-- WHAT NEEDS TO BE DONE --
Reproduce every line of the material below verbatim, changing nothing.

-- DATASET RECORDS --
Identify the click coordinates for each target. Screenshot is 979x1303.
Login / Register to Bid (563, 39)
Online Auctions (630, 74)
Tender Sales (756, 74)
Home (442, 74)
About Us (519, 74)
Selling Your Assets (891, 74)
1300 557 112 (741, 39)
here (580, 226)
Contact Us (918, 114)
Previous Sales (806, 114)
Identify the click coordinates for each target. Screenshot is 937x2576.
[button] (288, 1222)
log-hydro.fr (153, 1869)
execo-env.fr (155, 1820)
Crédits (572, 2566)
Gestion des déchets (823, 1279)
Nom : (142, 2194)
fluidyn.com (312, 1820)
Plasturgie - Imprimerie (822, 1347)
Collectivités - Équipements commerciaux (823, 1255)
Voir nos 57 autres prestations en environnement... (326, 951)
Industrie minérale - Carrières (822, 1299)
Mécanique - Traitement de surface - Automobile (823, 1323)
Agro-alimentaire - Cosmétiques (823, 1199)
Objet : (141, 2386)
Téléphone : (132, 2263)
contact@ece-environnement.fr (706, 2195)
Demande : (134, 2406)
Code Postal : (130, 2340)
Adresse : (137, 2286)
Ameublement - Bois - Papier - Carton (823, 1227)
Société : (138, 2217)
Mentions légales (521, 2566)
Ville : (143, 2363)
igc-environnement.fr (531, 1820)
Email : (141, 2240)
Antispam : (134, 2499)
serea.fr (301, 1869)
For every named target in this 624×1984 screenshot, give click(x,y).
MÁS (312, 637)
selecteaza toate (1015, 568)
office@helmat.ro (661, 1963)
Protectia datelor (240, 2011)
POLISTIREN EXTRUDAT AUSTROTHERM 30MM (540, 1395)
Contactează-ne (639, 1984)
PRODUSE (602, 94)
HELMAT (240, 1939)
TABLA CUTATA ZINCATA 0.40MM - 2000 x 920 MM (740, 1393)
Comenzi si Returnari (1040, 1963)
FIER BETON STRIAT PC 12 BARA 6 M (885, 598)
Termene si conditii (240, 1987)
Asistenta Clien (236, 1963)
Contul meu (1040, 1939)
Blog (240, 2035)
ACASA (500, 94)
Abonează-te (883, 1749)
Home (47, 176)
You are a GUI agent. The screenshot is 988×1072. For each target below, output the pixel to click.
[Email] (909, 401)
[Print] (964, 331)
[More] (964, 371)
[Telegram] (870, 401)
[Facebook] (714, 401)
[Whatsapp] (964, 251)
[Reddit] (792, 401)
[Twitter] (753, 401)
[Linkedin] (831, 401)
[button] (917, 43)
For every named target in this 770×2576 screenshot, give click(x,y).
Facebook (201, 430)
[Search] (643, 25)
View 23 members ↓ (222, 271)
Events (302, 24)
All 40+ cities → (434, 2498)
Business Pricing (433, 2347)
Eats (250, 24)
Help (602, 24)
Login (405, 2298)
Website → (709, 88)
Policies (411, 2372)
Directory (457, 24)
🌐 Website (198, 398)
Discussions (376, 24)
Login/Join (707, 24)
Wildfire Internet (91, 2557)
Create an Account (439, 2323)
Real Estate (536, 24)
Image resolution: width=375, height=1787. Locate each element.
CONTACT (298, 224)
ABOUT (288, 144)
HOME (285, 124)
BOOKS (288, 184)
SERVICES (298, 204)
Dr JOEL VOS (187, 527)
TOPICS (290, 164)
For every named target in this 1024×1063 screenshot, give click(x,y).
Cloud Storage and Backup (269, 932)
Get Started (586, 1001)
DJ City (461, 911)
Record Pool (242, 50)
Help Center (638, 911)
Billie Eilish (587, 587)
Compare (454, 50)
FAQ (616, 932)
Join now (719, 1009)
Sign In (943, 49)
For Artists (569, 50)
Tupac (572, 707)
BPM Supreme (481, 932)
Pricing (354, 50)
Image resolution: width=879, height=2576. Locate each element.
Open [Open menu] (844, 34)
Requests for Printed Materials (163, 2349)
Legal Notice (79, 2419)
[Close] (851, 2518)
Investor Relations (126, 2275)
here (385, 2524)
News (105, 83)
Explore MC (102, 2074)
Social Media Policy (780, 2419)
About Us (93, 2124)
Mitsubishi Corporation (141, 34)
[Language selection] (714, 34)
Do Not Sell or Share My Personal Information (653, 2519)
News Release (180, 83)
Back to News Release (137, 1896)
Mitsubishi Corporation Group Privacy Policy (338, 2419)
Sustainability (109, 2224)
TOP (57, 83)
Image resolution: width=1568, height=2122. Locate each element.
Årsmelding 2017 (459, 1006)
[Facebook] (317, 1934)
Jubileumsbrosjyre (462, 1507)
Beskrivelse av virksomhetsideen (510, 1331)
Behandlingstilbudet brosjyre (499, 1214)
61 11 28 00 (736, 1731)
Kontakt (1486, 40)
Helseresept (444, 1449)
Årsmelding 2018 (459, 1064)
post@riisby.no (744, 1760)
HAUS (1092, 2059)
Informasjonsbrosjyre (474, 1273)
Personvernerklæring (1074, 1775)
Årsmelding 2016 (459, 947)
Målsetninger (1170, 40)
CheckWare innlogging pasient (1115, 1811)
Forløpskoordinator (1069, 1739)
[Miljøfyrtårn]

-- FINISHED ANSWER --
Identify the click coordinates for each target. Screenshot is 979x1303.
Login / Register to Bid (563, 39)
Online Auctions (630, 74)
Tender Sales (756, 74)
Home (442, 74)
About Us (519, 74)
Selling Your Assets (891, 74)
1300 557 112 (741, 39)
here (580, 226)
Contact Us (918, 114)
Previous Sales (806, 114)
Identify the click coordinates for each target. Screenshot is 937x2576.
[button] (288, 1222)
log-hydro.fr (153, 1869)
execo-env.fr (155, 1820)
Crédits (572, 2566)
Gestion des déchets (823, 1279)
Nom : (142, 2194)
fluidyn.com (312, 1820)
Plasturgie - Imprimerie (822, 1347)
Collectivités - Équipements commerciaux (823, 1255)
Voir nos 57 autres prestations en environnement... (326, 951)
Industrie minérale - Carrières (822, 1299)
Mécanique - Traitement de surface - Automobile (823, 1323)
Agro-alimentaire - Cosmétiques (823, 1199)
Objet : (141, 2386)
Téléphone : (132, 2263)
contact@ece-environnement.fr (706, 2195)
Demande : (134, 2406)
Code Postal : (130, 2340)
Adresse : (137, 2286)
Ameublement - Bois - Papier - Carton (823, 1227)
Société : (138, 2217)
Mentions légales (521, 2566)
Ville : (143, 2363)
igc-environnement.fr (531, 1820)
Email : (141, 2240)
Antispam : (134, 2499)
serea.fr (301, 1869)
For every named target in this 624×1984 screenshot, give click(x,y).
MÁS (312, 637)
selecteaza toate (1015, 568)
office@helmat.ro (661, 1963)
Protectia datelor (240, 2011)
POLISTIREN EXTRUDAT AUSTROTHERM 30MM (540, 1395)
Contactează-ne (639, 1984)
PRODUSE (602, 94)
HELMAT (240, 1939)
TABLA CUTATA ZINCATA 0.40MM - 2000 x 920 MM (740, 1393)
Comenzi si Returnari (1040, 1963)
FIER BETON STRIAT PC 12 BARA 6 M (885, 598)
Termene si conditii (240, 1987)
Asistenta Clien (236, 1963)
Contul meu (1040, 1939)
Blog (240, 2035)
ACASA (500, 94)
Abonează-te (883, 1749)
Home (47, 176)
You are a GUI agent. The screenshot is 988×1072. For each target below, output the pixel to click.
[Email] (909, 401)
[Print] (964, 331)
[More] (964, 371)
[Telegram] (870, 401)
[Facebook] (714, 401)
[Whatsapp] (964, 251)
[Reddit] (792, 401)
[Twitter] (753, 401)
[Linkedin] (831, 401)
[button] (917, 43)
For every named target in this 770×2576 screenshot, give click(x,y).
Facebook (201, 430)
[Search] (643, 25)
View 23 members ↓ (222, 271)
Events (302, 24)
All 40+ cities → (434, 2498)
Business Pricing (433, 2347)
Eats (250, 24)
Help (602, 24)
Login (405, 2298)
Website → (709, 88)
Policies (411, 2372)
Directory (457, 24)
🌐 Website (198, 398)
Discussions (376, 24)
Login/Join (707, 24)
Wildfire Internet (91, 2557)
Create an Account (439, 2323)
Real Estate (536, 24)
Image resolution: width=375, height=1787. Locate each element.
CONTACT (298, 224)
ABOUT (288, 144)
HOME (285, 124)
BOOKS (288, 184)
SERVICES (298, 204)
Dr JOEL VOS (187, 527)
TOPICS (290, 164)
For every named target in this 1024×1063 screenshot, give click(x,y).
Cloud Storage and Backup (269, 932)
Get Started (586, 1001)
DJ City (461, 911)
Record Pool (242, 50)
Help Center (638, 911)
Billie Eilish (587, 587)
Compare (454, 50)
FAQ (616, 932)
Join now (719, 1009)
Sign In (943, 49)
For Artists (569, 50)
Tupac (572, 707)
BPM Supreme (481, 932)
Pricing (354, 50)
Image resolution: width=879, height=2576. Locate each element.
Open [Open menu] (844, 34)
Requests for Printed Materials (163, 2349)
Legal Notice (79, 2419)
[Close] (851, 2518)
Investor Relations (126, 2275)
here (385, 2524)
News (105, 83)
Explore MC (102, 2074)
Social Media Policy (780, 2419)
About Us (93, 2124)
Mitsubishi Corporation (141, 34)
[Language selection] (714, 34)
Do Not Sell or Share My Personal Information (653, 2519)
News Release (180, 83)
Back to News Release (137, 1896)
Mitsubishi Corporation Group Privacy Policy (338, 2419)
Sustainability (109, 2224)
TOP (57, 83)
Image resolution: width=1568, height=2122. Locate each element.
Årsmelding 2017 (459, 1006)
[Facebook] (317, 1934)
Jubileumsbrosjyre (462, 1507)
Beskrivelse av virksomhetsideen (510, 1331)
Behandlingstilbudet brosjyre (499, 1214)
61 11 28 00 (736, 1731)
Kontakt (1486, 40)
Helseresept (444, 1449)
Årsmelding 2018 (459, 1064)
post@riisby.no (744, 1760)
HAUS (1092, 2059)
Informasjonsbrosjyre (474, 1273)
Personvernerklæring (1074, 1775)
Årsmelding 2016 (459, 947)
Målsetninger (1170, 40)
CheckWare innlogging pasient (1115, 1811)
Forløpskoordinator (1069, 1739)
[Miljøfyrtårn]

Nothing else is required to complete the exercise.